**Exercise goal**
Rewrite every line starting at the one containing "868x599 pixels. How" and ending at the one containing "pyautogui.click(x=392, y=1148)", keeping each line whole. Raise every click coordinate in the answers by 128.

:::

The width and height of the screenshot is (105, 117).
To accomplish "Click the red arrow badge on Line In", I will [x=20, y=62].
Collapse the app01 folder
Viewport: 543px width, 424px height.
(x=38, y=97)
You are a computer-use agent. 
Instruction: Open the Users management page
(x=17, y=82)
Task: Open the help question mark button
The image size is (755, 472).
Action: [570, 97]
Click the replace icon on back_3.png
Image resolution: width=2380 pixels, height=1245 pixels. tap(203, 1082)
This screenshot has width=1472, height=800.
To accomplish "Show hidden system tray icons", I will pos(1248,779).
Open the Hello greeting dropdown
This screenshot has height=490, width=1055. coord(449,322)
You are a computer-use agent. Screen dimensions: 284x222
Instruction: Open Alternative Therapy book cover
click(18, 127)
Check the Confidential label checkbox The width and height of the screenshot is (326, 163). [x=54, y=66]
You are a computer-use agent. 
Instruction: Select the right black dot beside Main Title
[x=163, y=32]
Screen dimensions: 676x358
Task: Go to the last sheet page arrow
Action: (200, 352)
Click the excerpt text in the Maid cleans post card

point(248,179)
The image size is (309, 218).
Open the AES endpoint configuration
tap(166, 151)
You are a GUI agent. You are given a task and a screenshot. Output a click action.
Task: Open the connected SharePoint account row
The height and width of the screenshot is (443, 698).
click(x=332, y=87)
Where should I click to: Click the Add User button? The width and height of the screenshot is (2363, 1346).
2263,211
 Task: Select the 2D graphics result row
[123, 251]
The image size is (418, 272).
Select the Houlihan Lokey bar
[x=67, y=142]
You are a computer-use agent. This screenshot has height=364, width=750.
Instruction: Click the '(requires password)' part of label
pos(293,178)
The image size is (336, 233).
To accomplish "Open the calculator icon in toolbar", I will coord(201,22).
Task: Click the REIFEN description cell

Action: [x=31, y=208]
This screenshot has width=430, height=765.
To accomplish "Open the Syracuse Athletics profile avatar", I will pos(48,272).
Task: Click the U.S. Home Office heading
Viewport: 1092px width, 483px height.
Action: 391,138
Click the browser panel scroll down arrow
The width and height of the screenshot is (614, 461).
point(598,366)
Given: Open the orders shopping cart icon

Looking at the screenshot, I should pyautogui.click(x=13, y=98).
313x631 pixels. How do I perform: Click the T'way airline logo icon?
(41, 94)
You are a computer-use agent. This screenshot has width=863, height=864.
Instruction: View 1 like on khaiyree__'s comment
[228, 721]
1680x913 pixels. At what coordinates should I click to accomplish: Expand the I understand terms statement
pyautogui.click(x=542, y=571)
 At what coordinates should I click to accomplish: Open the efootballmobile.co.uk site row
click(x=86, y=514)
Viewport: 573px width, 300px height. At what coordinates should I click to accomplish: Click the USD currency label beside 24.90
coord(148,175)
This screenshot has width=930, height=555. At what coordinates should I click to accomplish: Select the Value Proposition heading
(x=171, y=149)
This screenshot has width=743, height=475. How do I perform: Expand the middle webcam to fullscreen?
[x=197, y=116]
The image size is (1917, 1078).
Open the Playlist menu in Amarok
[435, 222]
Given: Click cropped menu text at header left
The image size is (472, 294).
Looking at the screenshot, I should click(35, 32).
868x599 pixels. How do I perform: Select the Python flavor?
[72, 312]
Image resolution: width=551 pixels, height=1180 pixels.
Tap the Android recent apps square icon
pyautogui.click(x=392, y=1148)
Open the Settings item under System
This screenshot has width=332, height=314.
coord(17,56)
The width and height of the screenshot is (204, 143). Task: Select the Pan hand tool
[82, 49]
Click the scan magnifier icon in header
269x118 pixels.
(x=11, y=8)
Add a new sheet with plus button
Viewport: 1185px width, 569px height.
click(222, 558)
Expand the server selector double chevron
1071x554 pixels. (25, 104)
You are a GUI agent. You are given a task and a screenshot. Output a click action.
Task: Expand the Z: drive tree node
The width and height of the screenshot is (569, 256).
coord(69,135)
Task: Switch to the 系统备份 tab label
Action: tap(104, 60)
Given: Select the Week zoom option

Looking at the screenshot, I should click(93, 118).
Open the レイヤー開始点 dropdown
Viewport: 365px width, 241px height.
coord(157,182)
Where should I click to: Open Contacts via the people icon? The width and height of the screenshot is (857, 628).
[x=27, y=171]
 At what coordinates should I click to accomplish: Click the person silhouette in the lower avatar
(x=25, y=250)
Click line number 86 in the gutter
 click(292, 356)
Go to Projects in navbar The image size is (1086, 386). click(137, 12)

:::

**Answer below**
868x599 pixels. How do I perform: Select the Python flavor?
[200, 440]
Image resolution: width=551 pixels, height=1180 pixels.
Tap the Android recent apps square icon
pyautogui.click(x=520, y=1276)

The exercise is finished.